**TASK REQUIREMENTS**: Every record must be output verbatim in the reply.

**SOURCE INFORMATION**:

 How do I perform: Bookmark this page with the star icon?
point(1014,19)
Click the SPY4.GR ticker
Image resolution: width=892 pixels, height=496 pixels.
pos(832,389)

**SOLUTION**:
 How do I perform: Bookmark this page with the star icon?
point(1014,19)
Click the SPY4.GR ticker
Image resolution: width=892 pixels, height=496 pixels.
pos(832,389)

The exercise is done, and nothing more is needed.